____ GIVEN INFORMATION

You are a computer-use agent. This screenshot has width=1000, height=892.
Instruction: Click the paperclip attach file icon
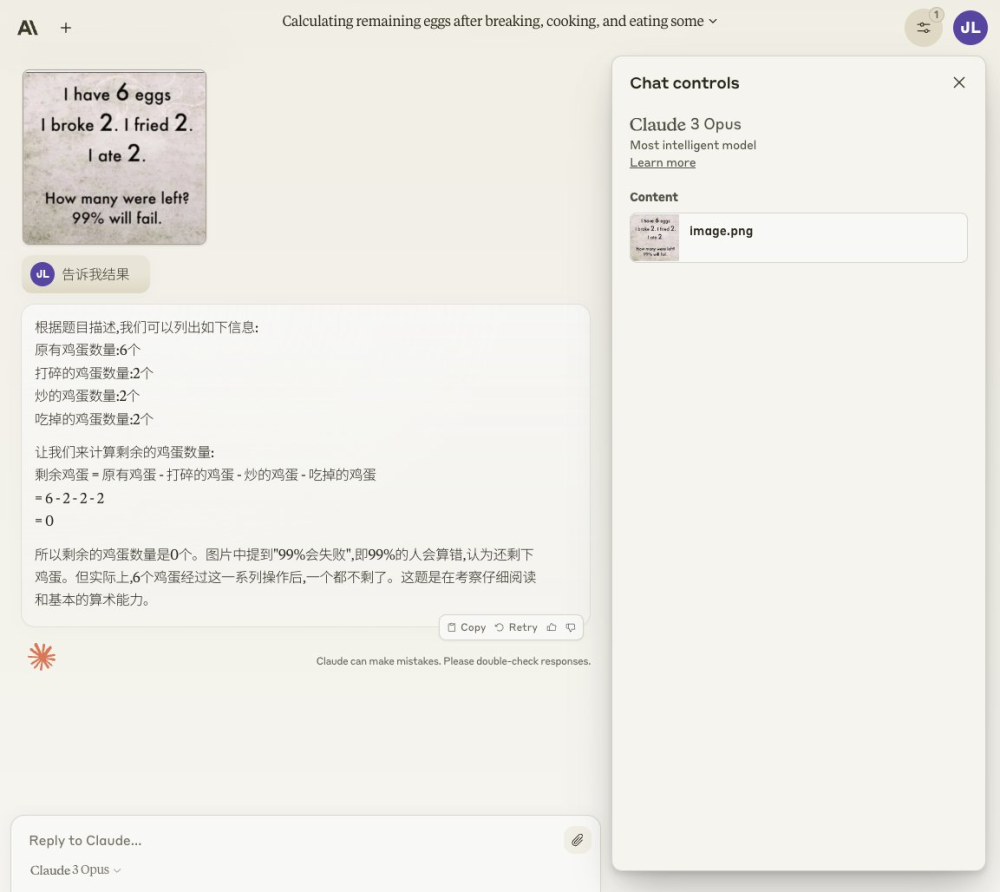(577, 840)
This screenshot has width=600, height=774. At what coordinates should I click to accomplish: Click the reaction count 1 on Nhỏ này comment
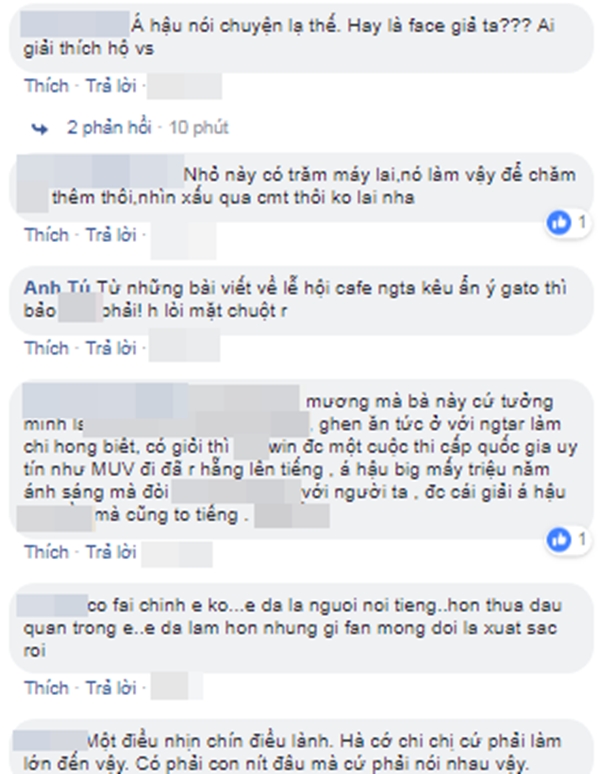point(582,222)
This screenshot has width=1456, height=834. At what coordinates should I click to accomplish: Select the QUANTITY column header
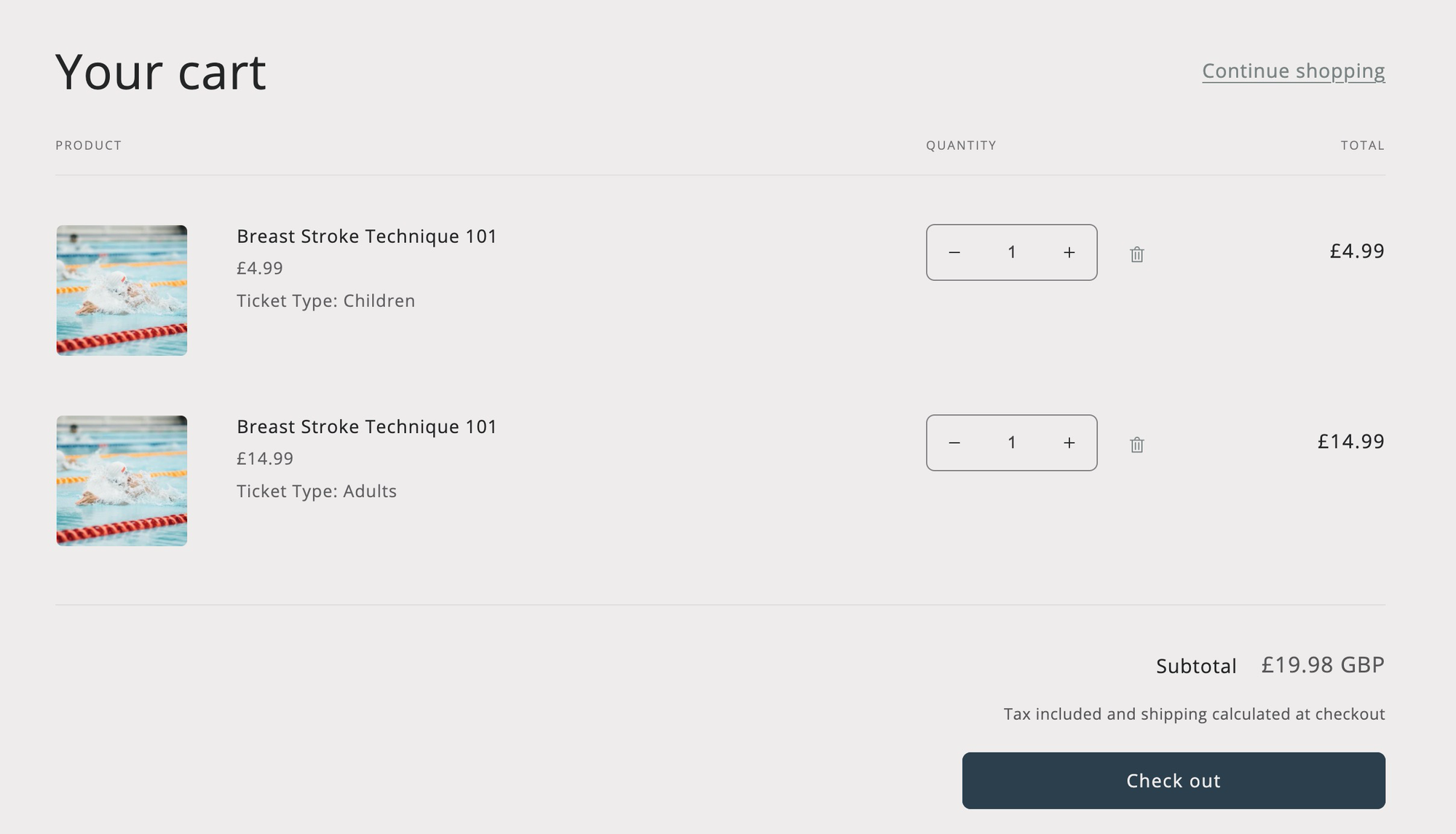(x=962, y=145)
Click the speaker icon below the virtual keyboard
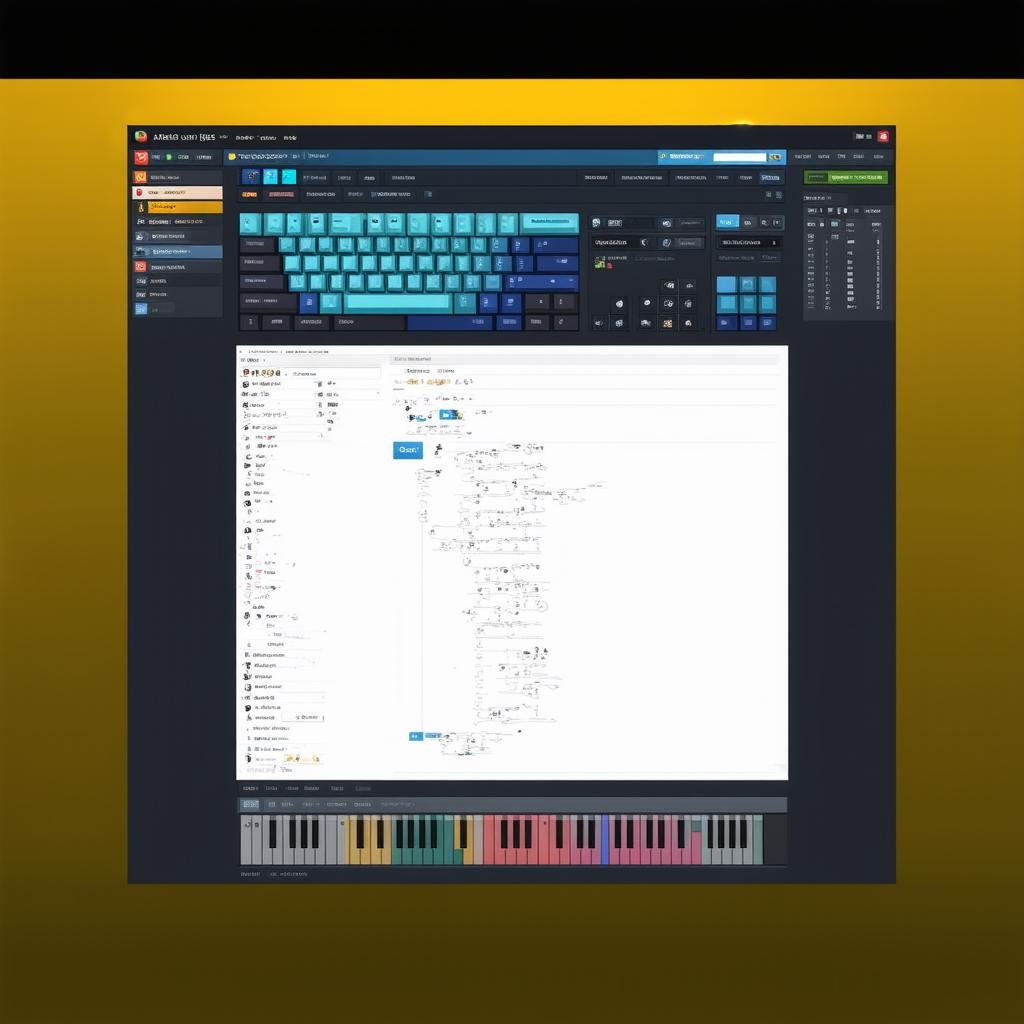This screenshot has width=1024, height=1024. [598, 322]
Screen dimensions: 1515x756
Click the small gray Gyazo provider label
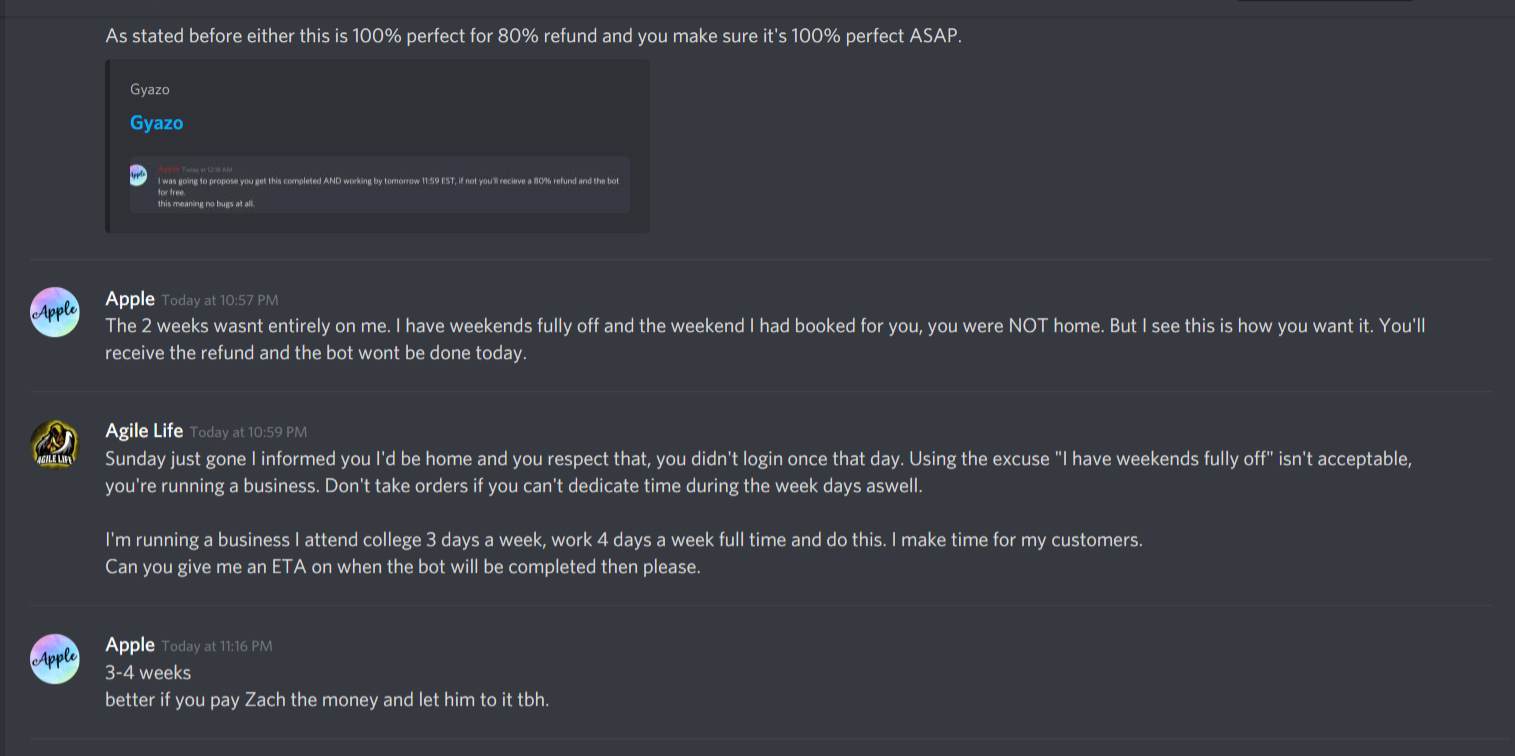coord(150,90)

________

WHAT TO WORK ON:
A word-for-word copy of the listing is the goal; keep every picture out of it.

OUTPUT FOR THIS EXERCISE:
You are a computer-use agent. This screenshot has width=1000, height=892.
Instruction: Click the paperclip attach file icon
(577, 840)
This screenshot has width=600, height=774. At what coordinates should I click to accomplish: Click the reaction count 1 on Nhỏ này comment
point(582,222)
This screenshot has width=1456, height=834. At what coordinates should I click to accomplish: Select the QUANTITY column header
(x=962, y=145)
Click the speaker icon below the virtual keyboard
This screenshot has width=1024, height=1024. [598, 322]
Screen dimensions: 1515x756
Click the small gray Gyazo provider label
coord(150,90)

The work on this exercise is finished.